От этого тихого смеха Павлу вдруг стало легко и даже самому захотелось засмеяться. И так это было неудержимо, что он не сумел подавить улыбку.
Маршал вдруг резко обнял его за плечи, чуть привстав на цыпочках.
– А ну-ка, казак, отвечай, какое у тебя образование?
– …семь классов, товарищ маршал Советского Союза…, виноват…вообще-то четыре, но я помогал учителю…и училке…то есть учительнице, уроки вел у самых младших …иногда, конечно… Вот мне и написали – семь классов. А так…четыре.
– Я же говорю – молодой Чапаев! И тот учителем был. Грамотный. А! Ну, служить у меня верой и правдой будешь? Не предашь, как другие?
Павлу впору было грохнуться на колени и взмолиться о пощаде. Но у него лишь наполнились густыми слезами глаза, словно расплавленным горячим стеклом. Руки вздрогнули, сжались пудовые кулаки.
– Но, но! – Буденный как будто в шутку опасливо отодвинулся и тут же уважительно пощупал один из кулаков, что был поближе к нему, – Это я так…положено спрашивать… Ну, вот, словно девка! Сейчас и разревется! Кого присылают!

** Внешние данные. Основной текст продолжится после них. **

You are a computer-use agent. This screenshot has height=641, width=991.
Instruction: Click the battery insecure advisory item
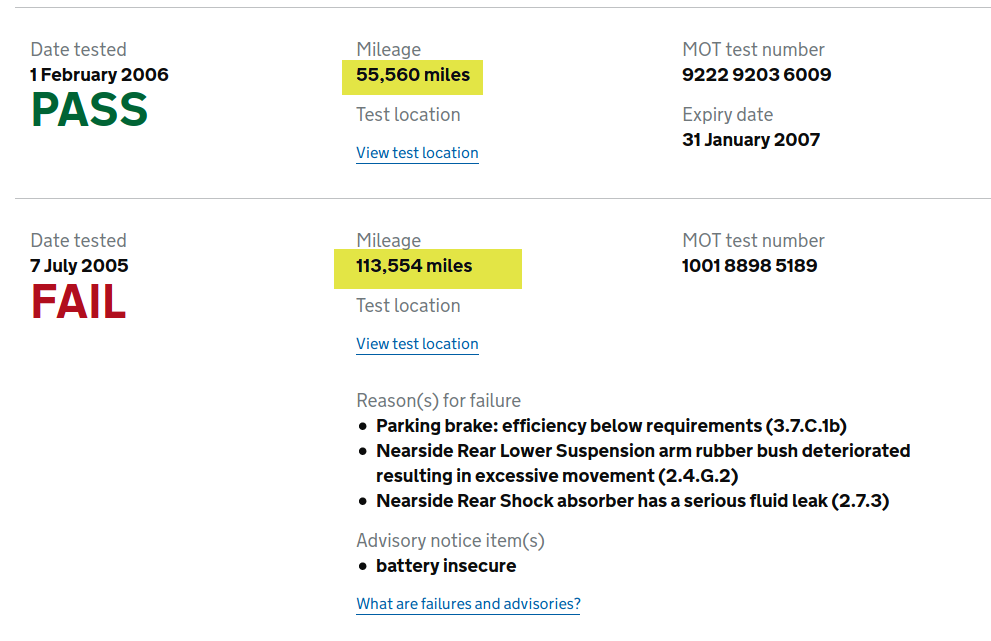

Еще немного и он бы опять вспыхнул гневом. Но, увидев, что у Павла действительно уже дрожат губы, вдруг ласково и нежно улыбнулся:
– Вижу, не предашь! Хоть ты и ихний, но раз погранец, значит, почти наш.
Он повернулся к полковнику и гаркнул:
– Поставить молодого Чапаева на довольствие, как положено… трехлинейку ему, новую, со штыком, и с завтрашнего утра на пост…здесь!
Маршал почему-то указал пальцем себе в ноги. После этого он, оттолкнув Павла плечом, устремился в распахнутый створ двойных дверей своего кабинета. Из-за стола, что был ближе к дверям, выскочил еще один военный, в чине, который Павел от волнения даже разглядеть не сумел, и торопливо прикрыл за спиной маршала тяжелые створки дверей. Этот был молод и худ, с аккуратной, глянцевой стрижкой, синеглазый, с усиками «ниточкой» под тонким, длинным носом. В портупее, ремне, и тоже в сияющих сапогах и со звонкими шпорами.
С этого и началась в самом конце 1937 года служба Павла Тарасова маршалу с героическими усищами. С этого же дня тот стал именовать его «Молодой Чапаев» и никак иначе. Это многих удивляло – и ростом он для Чапаева велик, да и вообще, как будто, совсем ничего общего. Но маршалу, как известно, это лучше знать.